With all the professionalism of seasoned circuit-tourers and the freshness of first timers, Gavin (Arlo Guthrie) Dean, his bassist brother Gary and drummer Gary Keown took Santa Cruz by storm.
From classic blues rock numbers to songs off their new album ‘The Album‘ (couldn’t think of a name, eh, lads?) including ‘Snakes and Ladders’ and the anthem ‘Carnival Blues’, The Deans reminded us what great performances are all about; the sheer joy of the music shone from their faces and carried them on a wave of euphoria that surfed us all along in its wake.

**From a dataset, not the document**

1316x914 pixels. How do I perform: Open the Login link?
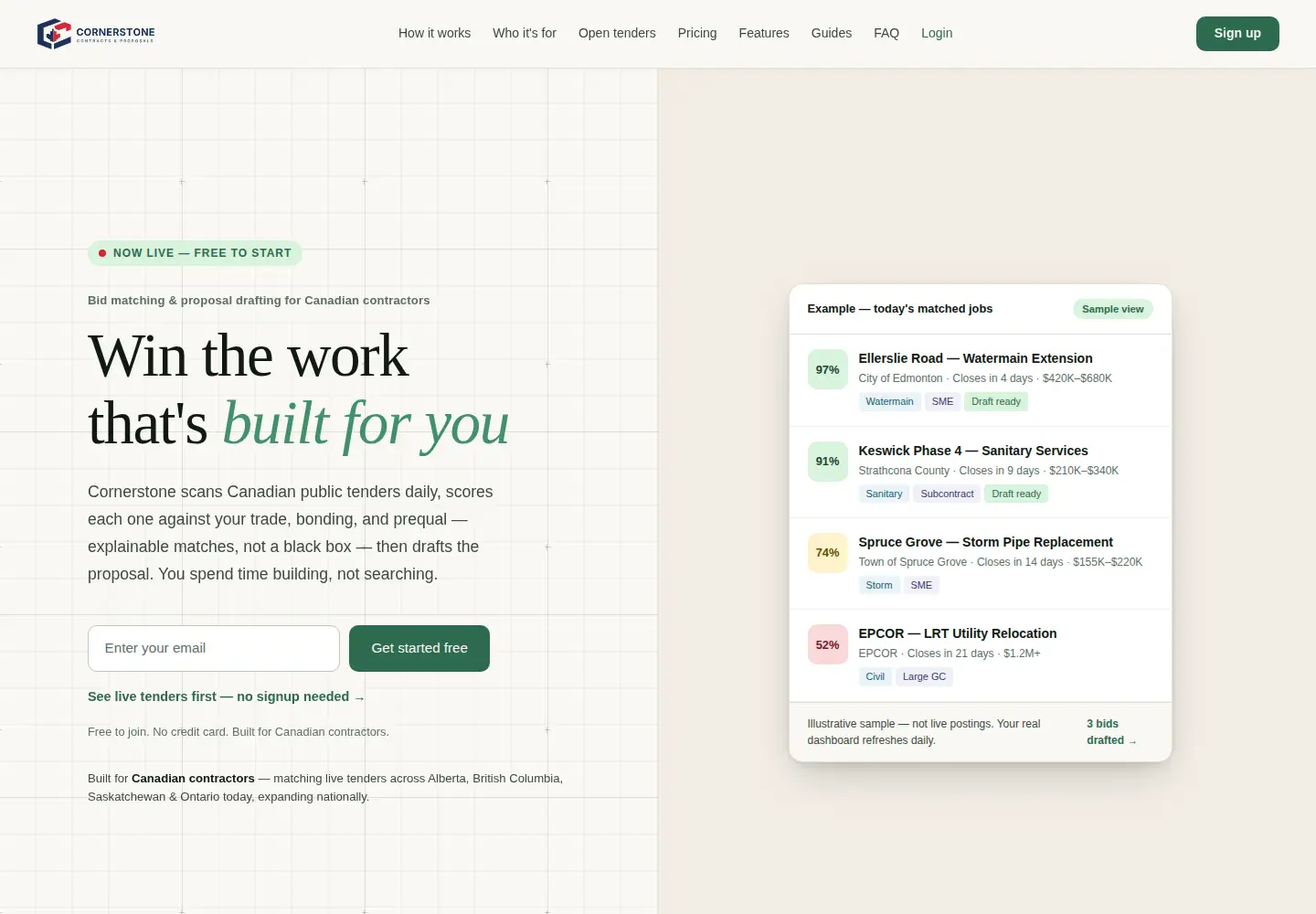pos(937,33)
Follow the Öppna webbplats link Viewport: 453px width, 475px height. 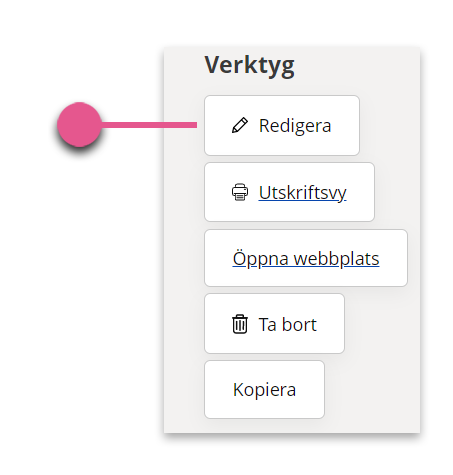click(306, 258)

You know youre getting old when the band looks this young

You know you're getting old when the band looks this young

From the opening ‘Whoa!” to the impromptu leaping onto a stack system by Gavin (much to the annoyance of a roadie who really should get a job in the Inland Revenue) and whipping the audience up into a frenzy, The Deans were breathtakingly sensational.
“We’d play all night if they let us!” Gavin screamed into the mike, and you just knew he wasn’t kidding.

Suitable elated and feeling even hotter from the closeness of the now considerably larger crowd that The Deans had gathered it was time for my hippy friend and me to negotiate the frustration that is getting served at JC Murphy’s.
Even as we turned our backs on the stage and began pressing through the crowd, the Vargas Blues Band were already on stage and tuning up.
Time was of the essence.

Luckily it was my round so there wasn’t going to be any nonsense about waiting for the vibes to work in our favour.
One look at the six-deep throng around JC’s bar and I turned on my heels and headed up Santo Domingo to a chic restaurant, through their doors and straight to the bar area. In two shakes of a lamb’s tail we were slopping lager all over feet on our way back to Jack and the distant dream of our places at the front of the stage.

The Vargas Blues Band

The Vargas Blues Band

Looking like The Deans’ granddads, the Vargas Blues Band exuded experience and professionalism. On lead guitar Javier Vargas wouldn’t have looked out of place in Glastonbury this weekend playing with the E Street Band. His Mark Knopfler fretwork sang through the hot night air while he coolly moved only his fingers and his jaw  bone, never breaking a sweat and letting his guitar do all the work. On vocals Tim Mitchell was two world class vocalists in one; Al Green and Barry White and both sat comfortably side by side. I have never heard such a range sung so sweetly; the guy went from tenor to baritone like flicking a switch. At one point he sang a duet with himself and you’d swear if you weren’t watching it with your own eyes that there were two different people on stage.
Through classic Blues rock, the occasional venture into Hendrix and a brief rendition of La Cucaracha, the Vargas Blues Band gave a flawless and soulful performance.

But for me, the night belonged to the Irish.
What do you think, Jesús? Oh, he’s not here, he’s still waiting at JC’s bar for the right Karma to come round.